Algo similar, pero más extremo, es lo que ocurre cuando nos identificamos no con un personaje de una película, sino con todo un grupo dentro de una competición. Piensa en lo que pasa cuando un equipo favorito gana o pierde en un partido de cierta importancia delante de su mayor rival. El gol de la victoria hará que todos los seguidores del mundo se pongan en pie como autómatas, como si fueran una única persona. Es como si todos sus sistemas nerviosos estuvieran directamente conectados al partido que se desarrolla delante de ellos. Los hinchas se toman las victorias y derrotas de sus equipos de forma muy personal, luciendo las camisetas de sus héroes y a menudo celebrando esos partidos ganados o perdidos más que cualquier otro acontecimiento de los que realmente ocurren en sus existencias cotidianas. Esta identificación se manifiesta de forma profunda, incluso a nivel bioquímico y neurológico. Así, las experiencias indirectas de victoria o derrota elevan y reducen los niveles de testosterona entre los seguidores que «participan» en la competición. Nuestra capacidad de identificación es algo que se manifiesta en cada uno de los niveles de nuestro Ser.

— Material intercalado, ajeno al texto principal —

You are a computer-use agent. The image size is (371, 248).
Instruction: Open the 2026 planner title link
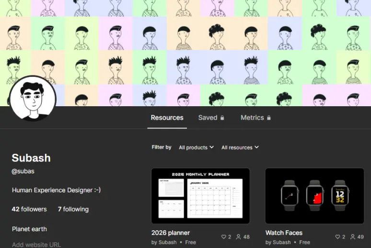pos(171,233)
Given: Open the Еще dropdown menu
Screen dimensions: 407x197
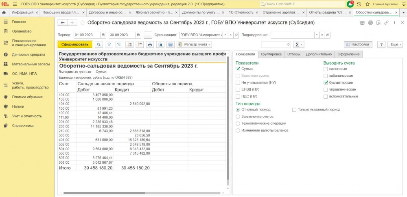Looking at the screenshot, I should (396, 44).
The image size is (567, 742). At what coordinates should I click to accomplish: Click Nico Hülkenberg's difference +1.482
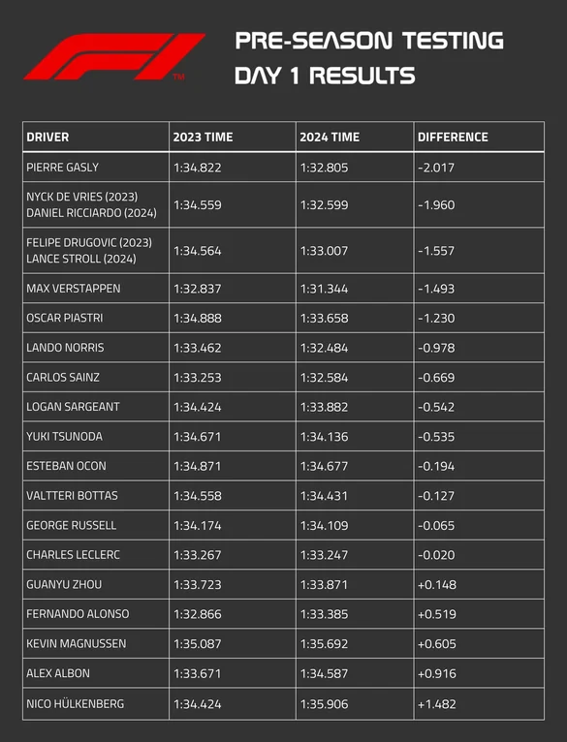(x=437, y=703)
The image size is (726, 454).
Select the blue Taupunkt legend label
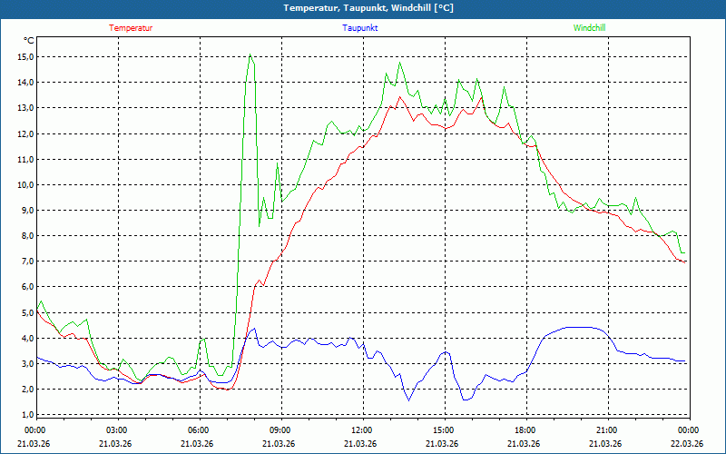pos(360,28)
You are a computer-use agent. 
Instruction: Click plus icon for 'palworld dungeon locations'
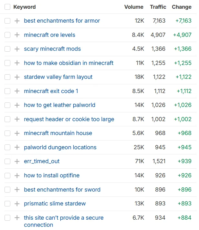click(x=17, y=147)
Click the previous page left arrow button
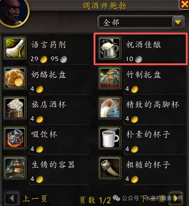 click(12, 198)
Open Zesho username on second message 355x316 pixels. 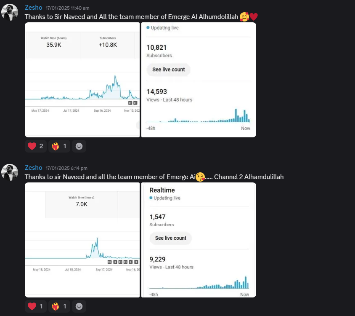tap(33, 168)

De la misma forma, en la medida en que somos patrióticos, no es que nuestro país sea importante para nosotros, sino que es nosotros mismos. Así, puede que lleguemos a sacrificar toda nuestra pequeña entidad en una batalla para mantener su integridad. Durante gran parte de la historia, esta disposición a la muerte se ha considerado algo admirable y valiente, parte de las obligaciones humanas. Pero, paradójicamente, se trata de una consecuencia directa, no de nuestra hostilidad, sino de nuestra extrema sociabilidad y nuestra voluntad de cooperación. Si podemos llegar a ser no solo nosotros, sino también nuestras familias, nuestros equipos y nuestros países, entonces es que tendemos a la cooperación, algo que se apoya en los mismos mecanismos intrínsecamente innatos que nos llevan a nosotros y a otras criaturas a proteger nuestros cuerpos.